3,5 millions de dinars de pertes pour La Presse selon son syndicat

Le syndicat de base de la société SNIPE (La Presse - ESSAHAFA) a dénoncé, dans un communiqué publié samedi, «le laxisme et la mauvaise gestion qui gangrènent l’entreprise depuis plusieurs années et qui menacent l’avenir des employés».



3,5 millions de dinars de pertes pour La Presse selon son syndicat

Le communiqué a été publié, indique le syndicat, au terme de la réunion organisée « pour examiner la situation qui ne cesse de se dégrader au sein de l’entreprise dont les pertes ont atteint les 3 milliards et 480 millions en 2011, chiffre qui est appelé à augmenter selon le syndicat.

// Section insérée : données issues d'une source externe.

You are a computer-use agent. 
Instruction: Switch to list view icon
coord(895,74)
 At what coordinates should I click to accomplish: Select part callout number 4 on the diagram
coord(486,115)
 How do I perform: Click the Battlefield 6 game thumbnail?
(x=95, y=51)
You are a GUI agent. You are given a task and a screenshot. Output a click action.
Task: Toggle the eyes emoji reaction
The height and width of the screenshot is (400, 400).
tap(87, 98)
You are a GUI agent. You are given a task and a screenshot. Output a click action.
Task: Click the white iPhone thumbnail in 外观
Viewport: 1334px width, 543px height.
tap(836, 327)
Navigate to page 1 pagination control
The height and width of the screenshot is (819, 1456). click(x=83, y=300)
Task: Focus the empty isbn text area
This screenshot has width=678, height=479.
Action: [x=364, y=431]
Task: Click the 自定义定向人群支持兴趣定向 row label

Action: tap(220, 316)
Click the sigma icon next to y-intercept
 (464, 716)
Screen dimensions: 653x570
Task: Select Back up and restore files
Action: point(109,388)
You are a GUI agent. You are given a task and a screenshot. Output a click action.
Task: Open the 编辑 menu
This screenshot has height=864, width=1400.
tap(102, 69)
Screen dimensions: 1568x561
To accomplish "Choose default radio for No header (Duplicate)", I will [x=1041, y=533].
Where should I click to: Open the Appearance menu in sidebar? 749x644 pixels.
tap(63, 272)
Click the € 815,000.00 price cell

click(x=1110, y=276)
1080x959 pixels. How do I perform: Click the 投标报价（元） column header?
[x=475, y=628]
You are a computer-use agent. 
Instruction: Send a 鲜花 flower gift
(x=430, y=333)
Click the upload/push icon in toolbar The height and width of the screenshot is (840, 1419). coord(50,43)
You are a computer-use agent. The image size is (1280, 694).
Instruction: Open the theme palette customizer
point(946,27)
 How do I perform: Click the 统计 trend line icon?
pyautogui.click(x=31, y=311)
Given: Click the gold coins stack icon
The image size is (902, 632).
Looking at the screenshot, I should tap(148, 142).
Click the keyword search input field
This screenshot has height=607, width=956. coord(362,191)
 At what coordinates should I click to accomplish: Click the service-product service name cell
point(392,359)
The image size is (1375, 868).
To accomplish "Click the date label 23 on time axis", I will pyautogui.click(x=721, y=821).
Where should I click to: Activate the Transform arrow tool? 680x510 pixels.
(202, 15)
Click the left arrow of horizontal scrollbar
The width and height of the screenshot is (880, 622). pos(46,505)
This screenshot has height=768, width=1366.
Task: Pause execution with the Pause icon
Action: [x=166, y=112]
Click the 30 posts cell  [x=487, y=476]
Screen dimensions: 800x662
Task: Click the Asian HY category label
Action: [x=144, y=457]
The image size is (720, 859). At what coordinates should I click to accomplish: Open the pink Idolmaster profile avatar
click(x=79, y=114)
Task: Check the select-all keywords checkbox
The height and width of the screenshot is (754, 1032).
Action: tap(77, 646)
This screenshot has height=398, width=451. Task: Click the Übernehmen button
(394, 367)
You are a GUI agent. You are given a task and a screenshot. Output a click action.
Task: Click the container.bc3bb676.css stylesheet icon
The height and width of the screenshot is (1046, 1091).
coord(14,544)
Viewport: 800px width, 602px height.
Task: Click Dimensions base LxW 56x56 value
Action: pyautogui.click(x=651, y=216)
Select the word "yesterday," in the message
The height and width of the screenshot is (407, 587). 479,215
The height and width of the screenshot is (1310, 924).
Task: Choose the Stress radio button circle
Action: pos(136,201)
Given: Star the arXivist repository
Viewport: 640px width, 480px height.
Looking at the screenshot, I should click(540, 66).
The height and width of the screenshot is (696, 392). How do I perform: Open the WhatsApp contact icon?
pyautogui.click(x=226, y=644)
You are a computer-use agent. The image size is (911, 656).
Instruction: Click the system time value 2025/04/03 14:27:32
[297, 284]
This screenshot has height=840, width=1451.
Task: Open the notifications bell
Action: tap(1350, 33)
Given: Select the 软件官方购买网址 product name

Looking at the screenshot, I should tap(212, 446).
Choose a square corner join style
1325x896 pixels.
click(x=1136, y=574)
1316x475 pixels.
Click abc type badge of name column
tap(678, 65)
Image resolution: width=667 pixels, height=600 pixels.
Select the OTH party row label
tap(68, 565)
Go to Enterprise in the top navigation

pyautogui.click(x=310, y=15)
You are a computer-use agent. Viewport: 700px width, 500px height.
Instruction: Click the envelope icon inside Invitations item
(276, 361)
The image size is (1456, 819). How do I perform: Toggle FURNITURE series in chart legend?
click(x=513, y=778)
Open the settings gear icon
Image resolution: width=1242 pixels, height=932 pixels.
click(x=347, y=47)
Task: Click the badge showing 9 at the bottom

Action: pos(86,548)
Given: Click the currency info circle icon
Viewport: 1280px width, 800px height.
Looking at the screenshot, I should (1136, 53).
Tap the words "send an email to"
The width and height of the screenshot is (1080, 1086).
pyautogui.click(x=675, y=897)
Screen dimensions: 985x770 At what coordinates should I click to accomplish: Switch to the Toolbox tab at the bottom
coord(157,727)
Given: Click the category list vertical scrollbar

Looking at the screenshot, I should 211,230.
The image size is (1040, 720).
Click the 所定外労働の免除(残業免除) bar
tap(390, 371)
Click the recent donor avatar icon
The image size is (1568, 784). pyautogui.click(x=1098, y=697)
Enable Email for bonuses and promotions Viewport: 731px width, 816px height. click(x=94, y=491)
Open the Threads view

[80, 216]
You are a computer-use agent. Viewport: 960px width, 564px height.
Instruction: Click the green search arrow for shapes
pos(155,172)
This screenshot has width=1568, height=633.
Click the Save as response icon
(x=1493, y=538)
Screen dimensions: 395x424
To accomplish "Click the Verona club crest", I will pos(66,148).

Le premier responsable de ce bilan comptable très négatif et qui augure d’une catastrophe est le directeur commercial, selon le communiqué qui appelle à sa destitution et réclame un audit.


Le syndicat réclame aussi la mise en place d’une stratégie pour entamer une réforme urgente dans le cadre d’un comité collectif composé de techniciens, de journalistes et des membres représentant le personnel administratif auquel seront associés la partie syndicale et la commission paritaire de l’entreprise, ajoute le communiqué.


«Le syndicat condamne la lenteur outrancière et inquiétante de l’actuelle direction générale qui refuse d’appliquer les accords notamment en ce qui concerne la titularisation des techniciens et tergiverse encore à entamer les négociations relatives à l’avancement».


Le syndicat s’étonne de l’absence d’une politique commerciale claire et d’un organe de contrôle, s’indignant de la suppression du poste d’auditeur interne, une décision, qui, selon le communiqué, déstabilise la vie de l’entreprise et crée un climat qui laisse libre cours à la corruption.


Le syndicat de la ‘SNIPE’ exprime, également, « son refus de principe de l’idée de voir l’entreprise déménager dans un nouveau local, réaffirmant que la réforme commence d’abord par la mise à l’écart des personnes corrompues».


Il rappelle qu’il continue à défendre les droits des employés dans le cadre de la légalité et n’exclut pas de recourir à la grève.